И следит из окошка в прачечной за тем, как процессия удаляется вниз по заснеженной горной тропе, вверх по которой не может подняться ни одна карета, ни один автомобиль… разве что горный велосипедист или всадник на хорошо обученной лошади.
Тем не менее ровно в полночь, на стыке двух дней — обычного февральского и того, что случается раз в четыре года, — в дверь, заложенную массивной щеколдой, стучат. Три мерных, как колокольный звон, удара заставляют добровольного сторожа вмиг откинуть щеколду и впустить гостей. Не поднимая глаз, человек проскальзывает мимо, бормочет: «Счастливо провести ночь» — и исчезает во мраке. Или, по выбору, в буре со снегом.
Удивительное дело, но на плечах и в волосах пришельцев — ни снежинки, да и одеты они явно не по сезону. Мужчина, который только что галантно пропустил свою спутницу вперёд, причёсывает светлые, коротко стриженные локоны так гладко, будто они смазаны вежеталем или смесью, только что нанесенной на все деревянные части мебели.

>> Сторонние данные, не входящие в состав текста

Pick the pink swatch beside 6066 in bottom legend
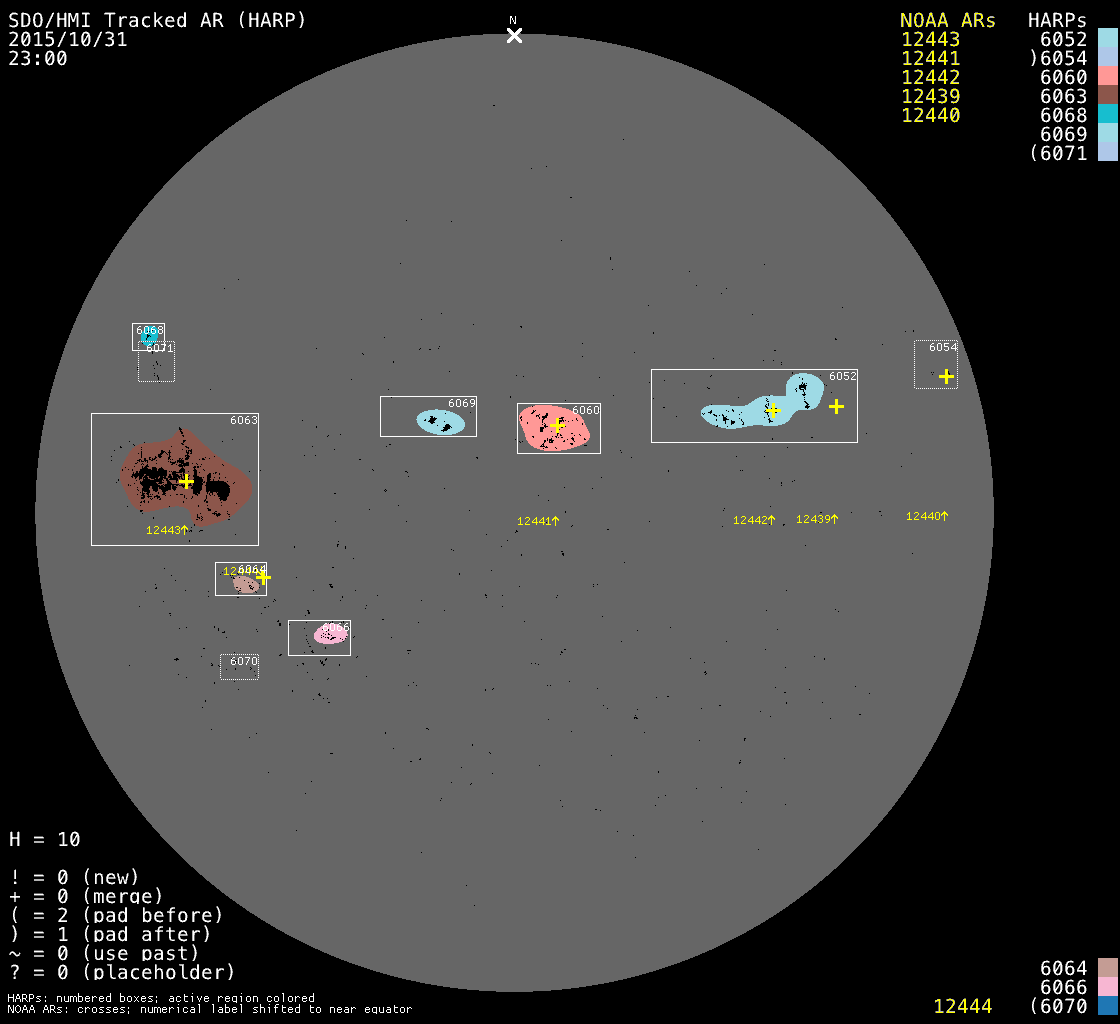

Наряд его слегка меняется год от года; однако фрак или сюртук сидят поверх брюк или панталон безукоризненно, в башмаки или полусапожки можно смотреться не хуже, чем в огромное зеркало, в настоящий момент занавешенное кисеёй. Плащ-крылатка с роскошным светлым подбоем осеняет великолепие костюма: он расстёгнут и позволяет рассмотреть тонкий белый галстух, что в несколько слоёв обмотан вокруг шеи и обоими концами стекает на безупречно накрахмаленную рубашку. Странно лишь, что под шейным платком она чёрная, как и практически весь костюм помимо отделки. Будто владелец всего этого — священнослужитель некоей экзотической христианской религии.
Смугловатое лицо денди, однако, не представляет собой ничего ровным счётом особенного: только что Запад сошёлся в нём с Востоком, как говорится.
Зато его дама…
Если сам щёголь — выходец из девятнадцатого века, максимум — начала двадцатого, то ее точёная красота, безусловно, европейская и средневековая, ибо таких женщин больше не делают. Глаза скромно потуплены, губы сомкнуты, волосы забраны в высокую причёску. Тугой лиф платья мыском вдаётся в пышный кринолин, рукава оканчиваются кружевной оторочкой, скрывающей тонкие пальцы, «мельничный жернов» воротника подпирает нежный подбородок (дама так же, как и её кавалер, не хочет показывать шею), а с подобного венцу головного убора ниспадает, овевая всю фигуру, тончайший обрусец — вуаль наподобие тех, какие были приняты в Речи Посполитой. Весь этот наряд, в отличие от костюма и в какой-то мере облика мужчины, остаётся неизменным от визита к визиту — и неизменно чёрен без единого просвета: разве что лицо и кисти рук смутно отливают жемчугом.